I had better re-post this as it bounced at mailbase this morning.
Re-reading it tonight it strikes me as lightweight but then I hadnt
had a drink when I wrote it!
I have just spent the morning reading the TLS and the new Angel Exhaust,
both of which arrived in the post. I am puzzled about Peter Riley finding
AE sexually disturbing cos I found Peter Green's discussion of Classical
Greek sexual practices much livelier than anything in AE and quite as
interesting. I will just make a few points from my first reading of AE,
which I always find fascinating, particularly the editor's ramblings:
1. The usual wreckage of poems, some of whom I publish myself.
Nothing of note, although Nick is in better vein here than he was
in his Etruscan Reader with Helen Macdonald. It must have been
written before the Dartington influence got to him.
2. Andrew Duncan's prose not as lively as it can be in his very long
piece. The first point that strikes my mind is his emphasis that
to get an audience as a poet today, particularly if you are not
mainstream as I am not, you have to sell yourself by performance.
This is a point that hurts with me as due to my psychiatric nervous
problems I have read only one poem in public in my life. That was
at an anthology launch at Dillons In London over two years ago
and I needed six pints of London Pride, consumed in MacDiarmid's
old pub before I was up to it. Because I am not mainstream it is
obvious that my books etc wont get distribution [most are given
away] but I would recommend to readers the urgency of getting Webspace
on the Internet for their poetry. Over the past four years I have
built up a following and my readership over the last year has varied
from 500 to 4500 readings a month. [Remember that one person can
make multiple readings and return many times in the month]. Everyone
who knows about poetry on the Internet agrees that this is the future
for small press publishing. The problem at the moment is that it is
dominated by Americans. Enough of this. Back to AE.

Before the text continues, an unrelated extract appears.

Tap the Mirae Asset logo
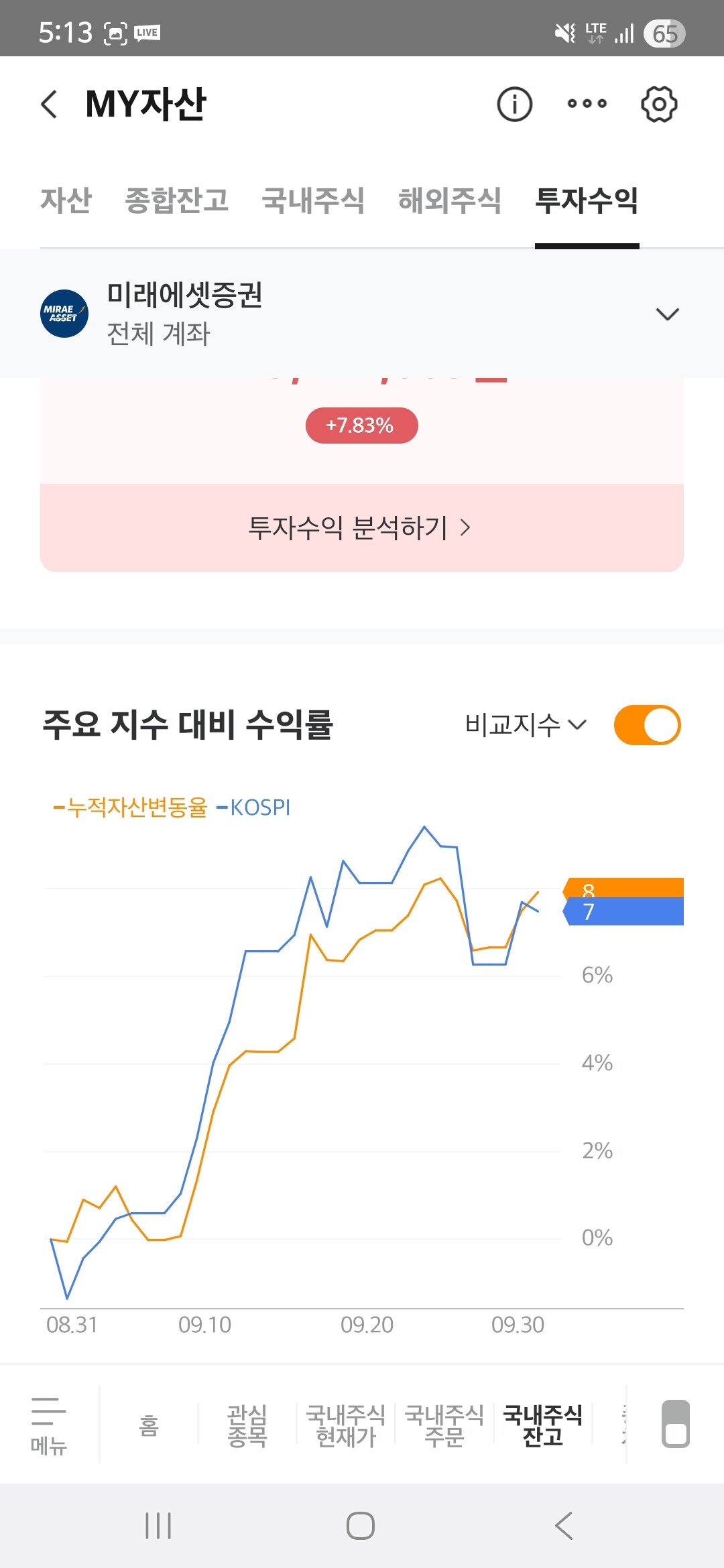This screenshot has width=724, height=1568. (64, 314)
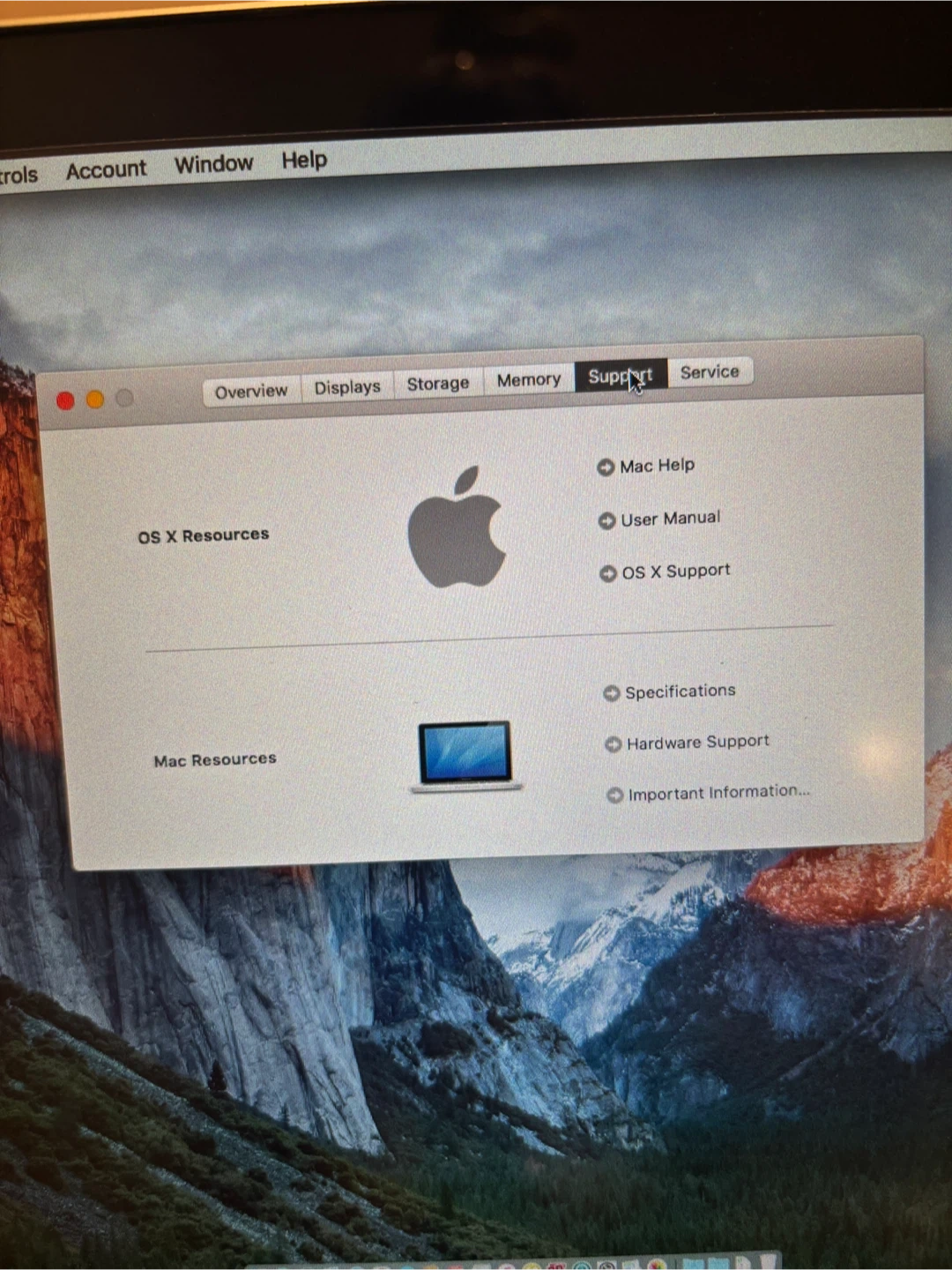The height and width of the screenshot is (1270, 952).
Task: Open the Help menu
Action: click(x=304, y=161)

3. I felt Andrew Duncan was moving toward my own vision of poetry in
his attack (?) on Conductors of Chaos but I didnt like his antipathy
for the left wing. I have always been of the Left. I must re-read
his article again cos many of his pages were fuzzy and didnt transmit
information very well. That is the luxury of being an editor. Nobody
edits you. I should say that I have seen things I like in Andrew
Duncan's own poetry. A touch of the Mongolian pastoral.
4. The Manifesto seemed rather guide and only emerged as an attack on
Jeremy Hooker towards the end. Jeremy Hooker is a Bath poet and I
have met him so I get all his books. But Poetry of Place is not
for me. There is no life without real people in your poems (and for
me I use my own persona as my main subject, which is anathema to
mainstream and postmodernists). Jeremy Hookers new book from
Enitharmon is carpet poetry. Not out of place alongside Ashbery.
5. I was delighted to see Frank O'Hara mentioned by Karlien. He is
one of my great heroes in contemporary poetry. I just wish I could
write like him. One day I might achieve it but it just never happens
Well, enough ramblings. I have to go to my newspaper shop now and
get a paper. My Guardian want delivered this morning. Then a session
in the pub and back for Dvorak's 9th on Radio 3. Such is life when
they forcibly retire you on a pension. Tonight is quiz night at the pub.
Angel Exhaust 15 costs 4 pounds from Andrew Duncan at Flat 6, Avon Court,
Holden Road, London N12 8HR.
I will take another look at it this afternoon. Cheers.